I won't get into my first husband's mother. She was the spawn of Satan.
lol

Gwenhwyfar
December 10th, 2006, 11:44 AM
My mother in law moved out to victoria (all the way from alberta!) the day she heard her son had jailbaite for a new girlfriend. Its been a nightmare ever since. 11 years later and she would still like to hire a hit man to kill me. :) I guess I just get under her skin like that ;)

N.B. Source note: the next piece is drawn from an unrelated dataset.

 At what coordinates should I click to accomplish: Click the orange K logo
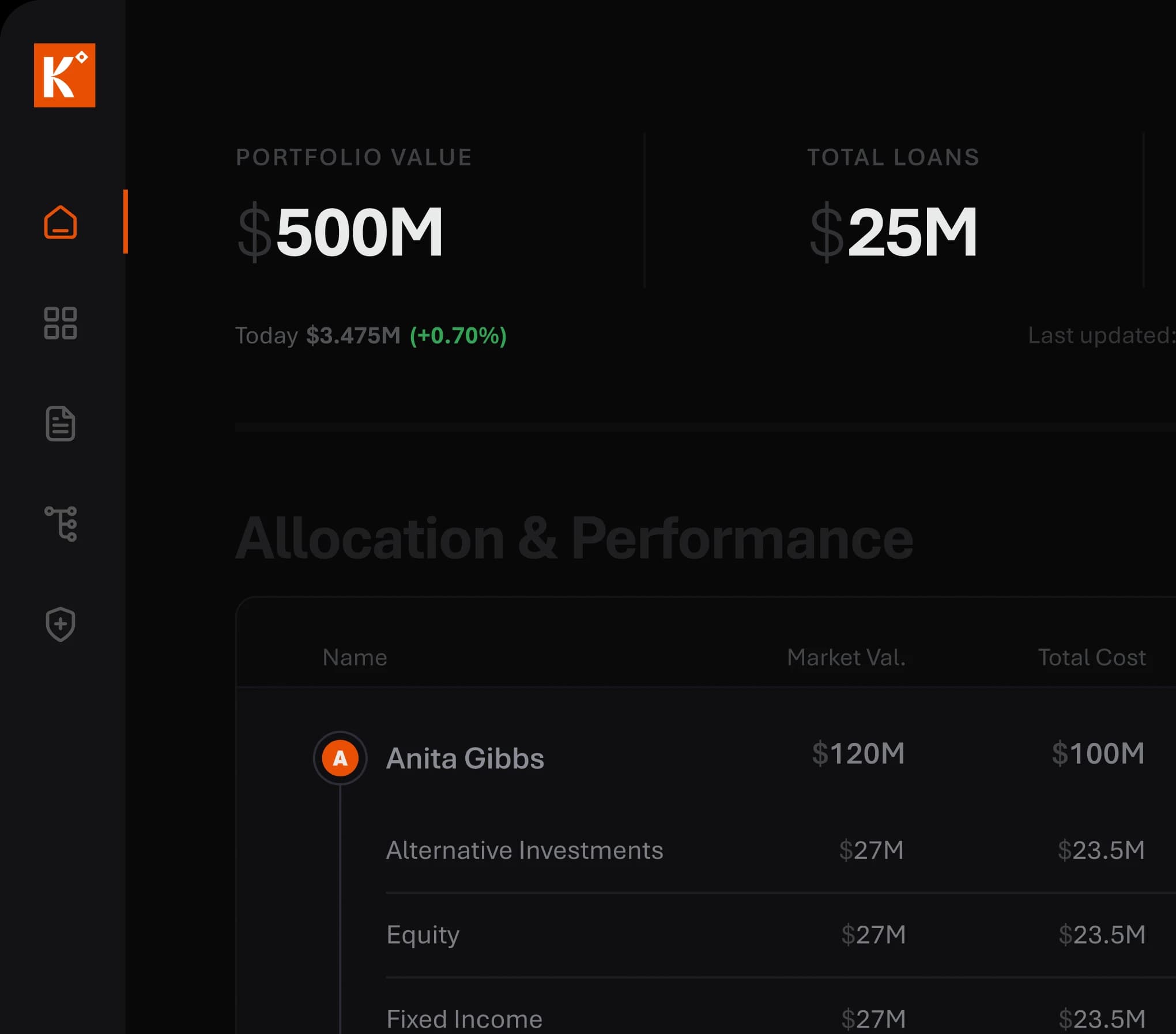point(65,75)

LOL, she told me to **** off and die the other day-said she was taking me out of the will (everythings "or ill take you out of my will')...I usually reply by singing the song their comming to take me away ha ha...or telling her to watch her mouth,or Ill send her to a not so happy oldfolks home when she gets old.. she is so crazy that one day she will be spitting mad at me and the next shes like my best friend...its hard sometimes to deal with....reallly hard. At one point I almost left my hubby because I just couldnt handle her drama anylonger.

SilverClaw
December 13th, 2006, 09:08 PM
I am lucky to have a mother in law that I get along with. We are alot alike and both Sag.. She is closer to me then my own mom. We have had two spats where I was upset and called her on it, one was about telling my brother in law about us getting a divorce when that was not her place and the other was a long while ago when she had was not to keen on us being pregnant... but I saw her reasons then for it.. but not bad for 9 years...:D And I just hope we can still have a good relationship after the divorce, so the kids can still go visit.

Annest
December 14th, 2006, 03:01 AM
My MIL or rather my ex-MIL, is really nice, as long as we donīt talk about my ex. She really wants to blame me for everything that went wrong between him and me. She knows that he is a idiot, but will never admit that to me. So no talking about my ex and everything is ok! and she lives 40km from me and thats probably a good thing:hahugh:

KaidaMidnight
December 14th, 2006, 09:50 AM
My MIL and I tolerate each other. She's the kind of person that is nice to you, if it's going to get her something. I didn't really have much to do with her, as we lived in another state, but since we've moved to Virginia, she's only about 15 mins away. We've gotten into arguments twice since moving here, but luckily Hubby backed me up. He'd grown up with her, and knew her 'tricks'.

Nerts
December 14th, 2006, 01:25 PM
I got along with my mother in law better than I got along with my wife! There was always beer in the fridge and food on the table. And even now since my wife and I are divorced, I'm told that she's always asking about me and wishes that I'd visit. I think that she wanted to keep me instead of her daughter! Ha!

E.

Windsmith
December 14th, 2006, 02:21 PM
Some days, we get along fine. Today, I loathe her.

alwaysfallingup
December 15th, 2006, 01:13 AM
My mother in law really had me fooled to start with...I thought she was really sweet and kind. She continues to act that way to my face. However, she seems to have a lot against me when I'm not in front of her, including the fact that I come from a family that isn't rich or prominent, that Preston and I moved in together two months before our wedding, and that we were honest enough to let her know about my faith because I was opening a metaphysical store and didn't want her to die of a heart attack when she heard it from somewhere else. She went insane and spent hours on the phone, telling Preston that if he signed the papers for my business, his name would be erased from the Lamb's Book of Life, that we had both lost our salvation and were going to hell, and that he needed to either "get [me] under control or get a divorce because his soul isn't worth this." She also told him that I was going to hell with "the gays and the Catholics." Needless to say, despite how nice she is to my face, we have very strained holiday dinners.

I'd almost rather she just yelled at my face so I could defend myself.

moonbride
December 15th, 2006, 07:35 AM
I get along great with my mother in law. She treats me like and says that I'm just like one of her own daughters and has from the beginning. We had one silly falling out years and years ago and it was really nothing in the end.